• Task to carry out:
Using the listing below, set down each line from the line containing "Image resolution: width=820, height=1180." through the line containing "Got it! [button]", both ends included, exactly and with nothing added.

━━ Source material

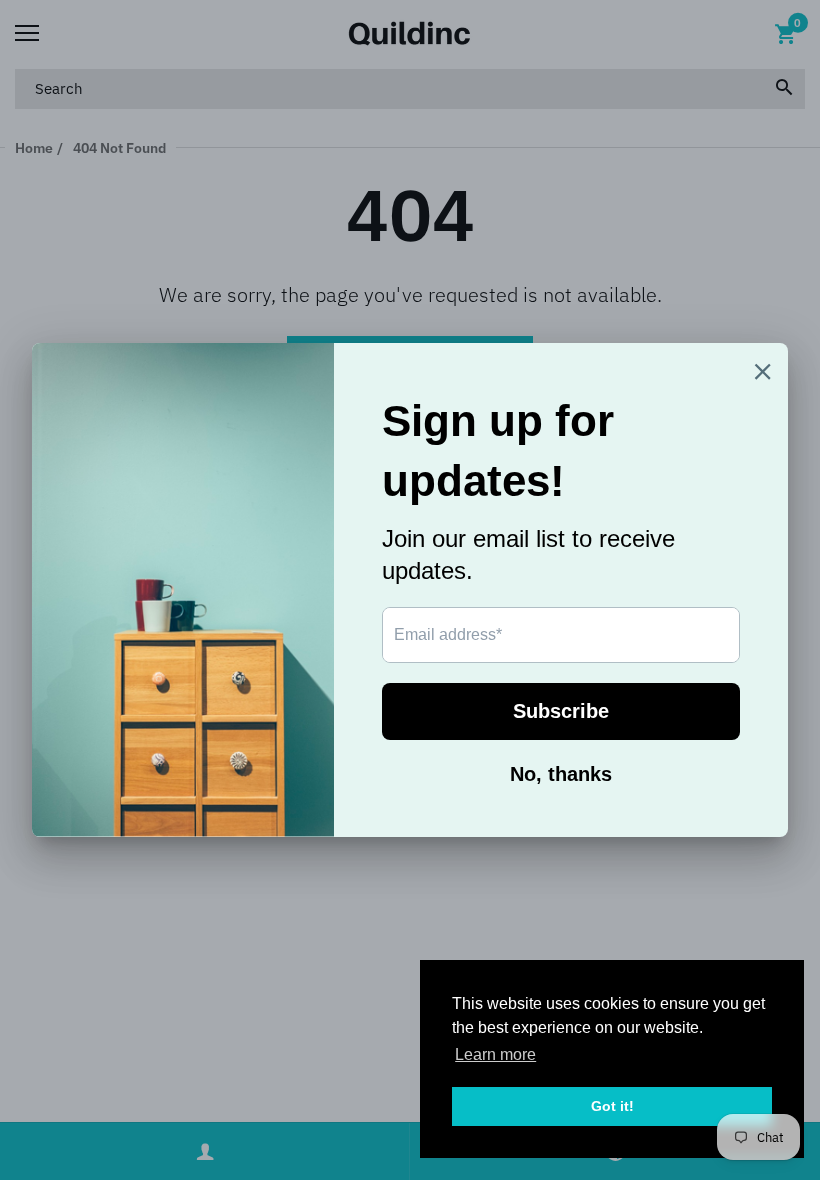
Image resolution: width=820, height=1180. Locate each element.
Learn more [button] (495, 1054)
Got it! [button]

━━━━
━━ Source material

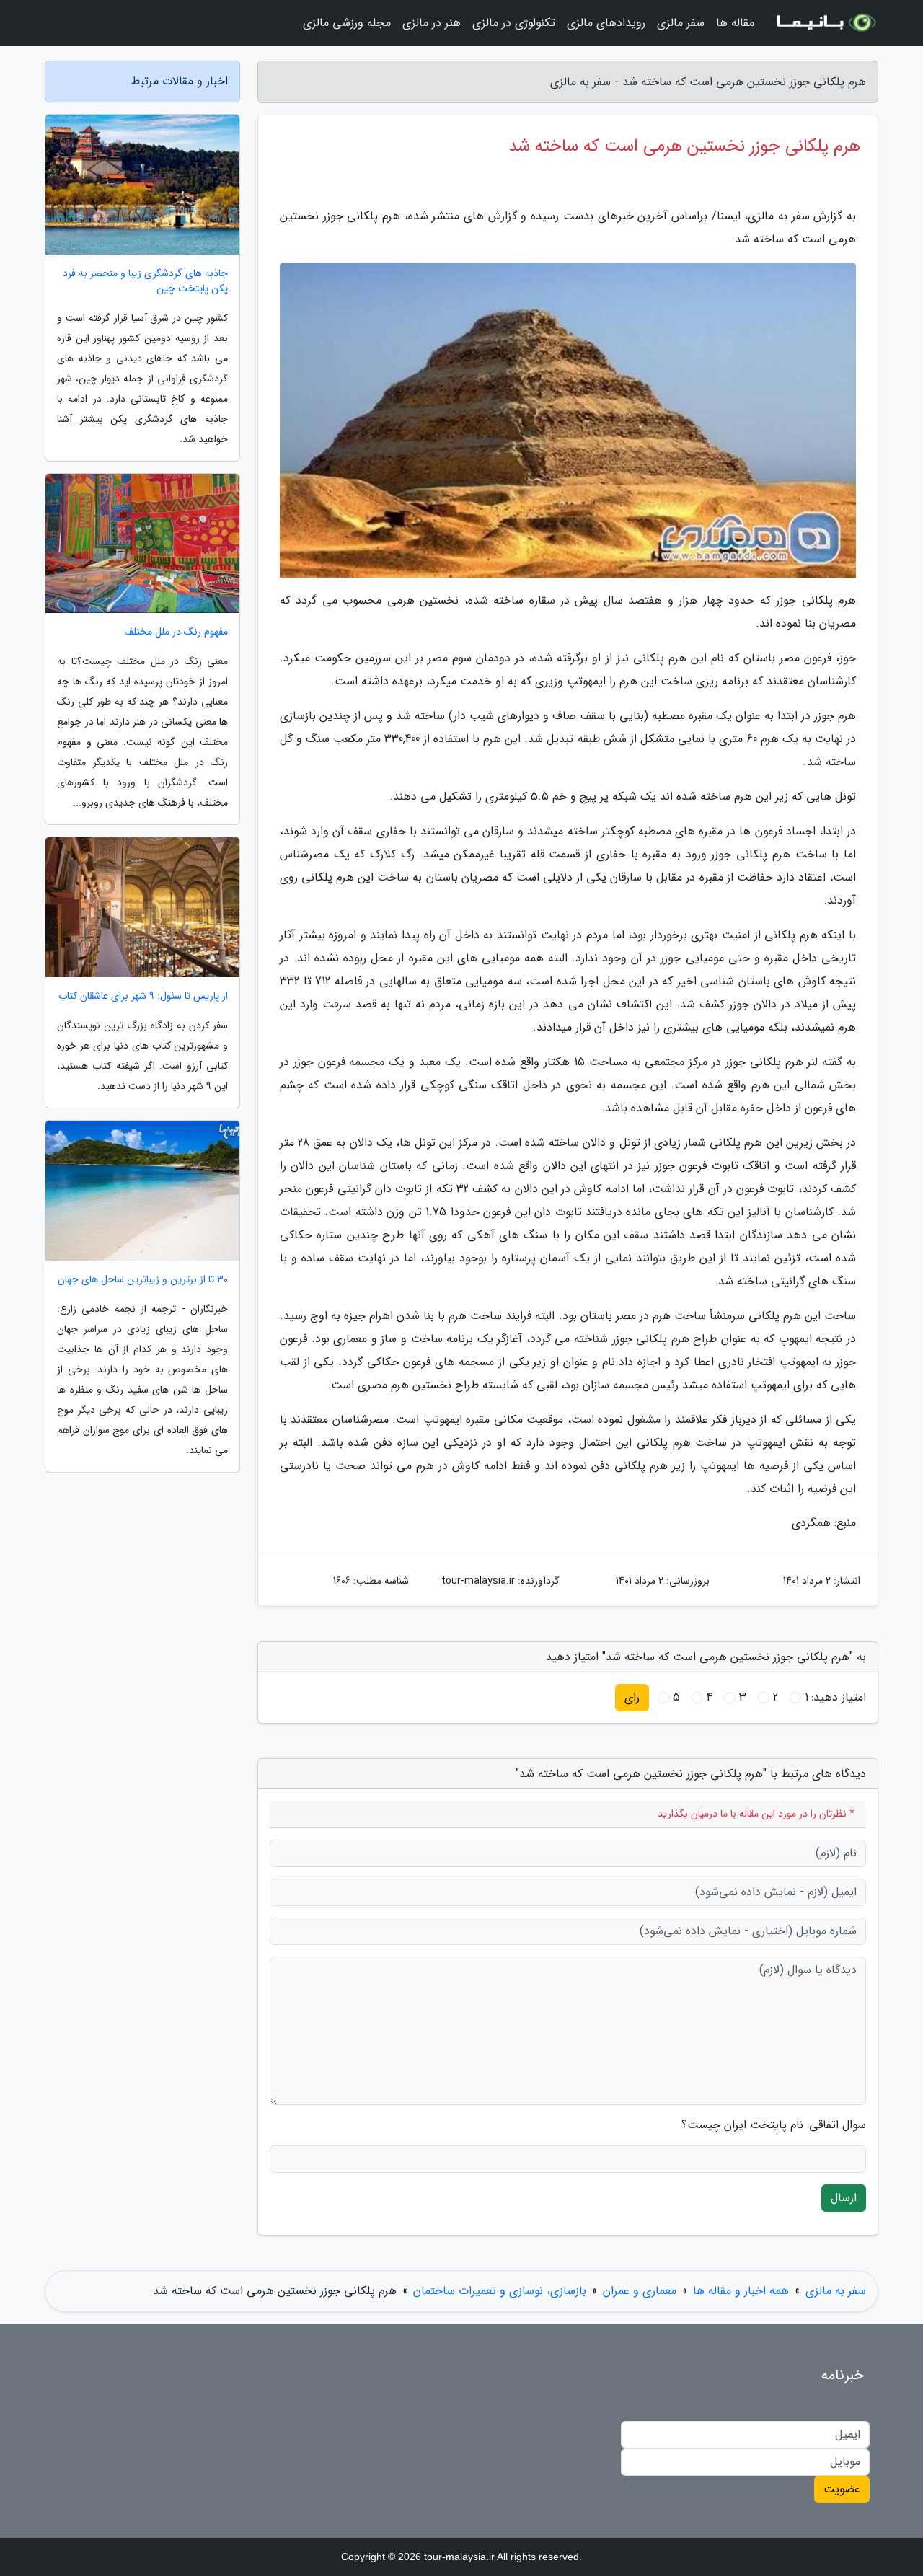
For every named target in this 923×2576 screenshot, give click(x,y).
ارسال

━━━━

• Reply to the task:
Image resolution: width=820, height=1180. Locate each element.
Learn more [button] (495, 1054)
Got it! [button]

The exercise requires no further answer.